▸ Excerpts from a dataset
------------------------------------

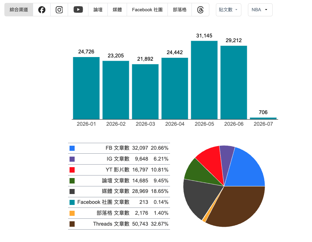Select the Facebook icon channel tab

coord(42,10)
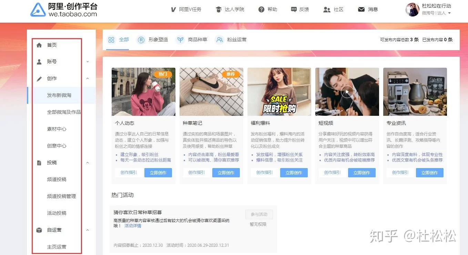Click the play button on the 短视频 thumbnail
Viewport: 468px width, 255px height.
coord(347,91)
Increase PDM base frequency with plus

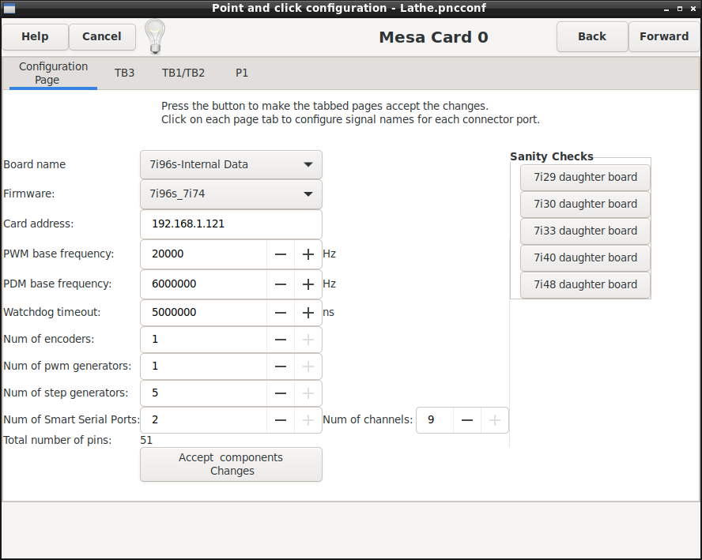tap(308, 284)
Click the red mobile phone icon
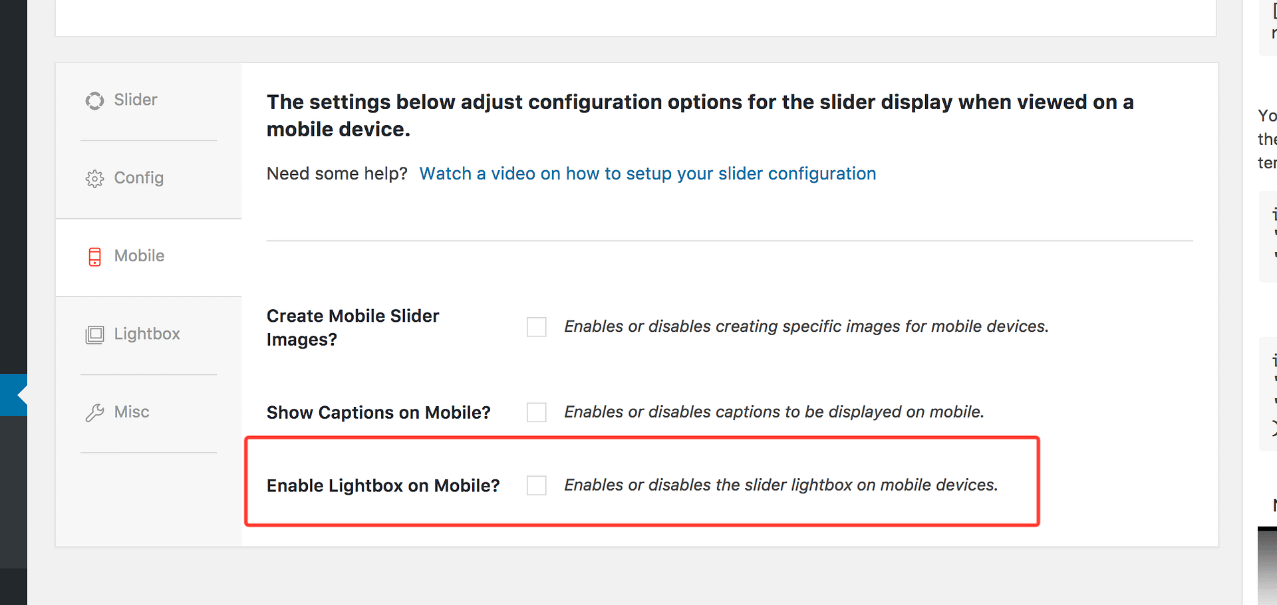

------------------------------------

▸ What is needed
Write out exactly the lines from the line holding "Increase PDM base frequency with plus" through the last line of the records above, inclusive, and nothing more. Leave out the pictures.

▸ Final answer
Increase PDM base frequency with plus

tap(308, 284)
Click the red mobile phone icon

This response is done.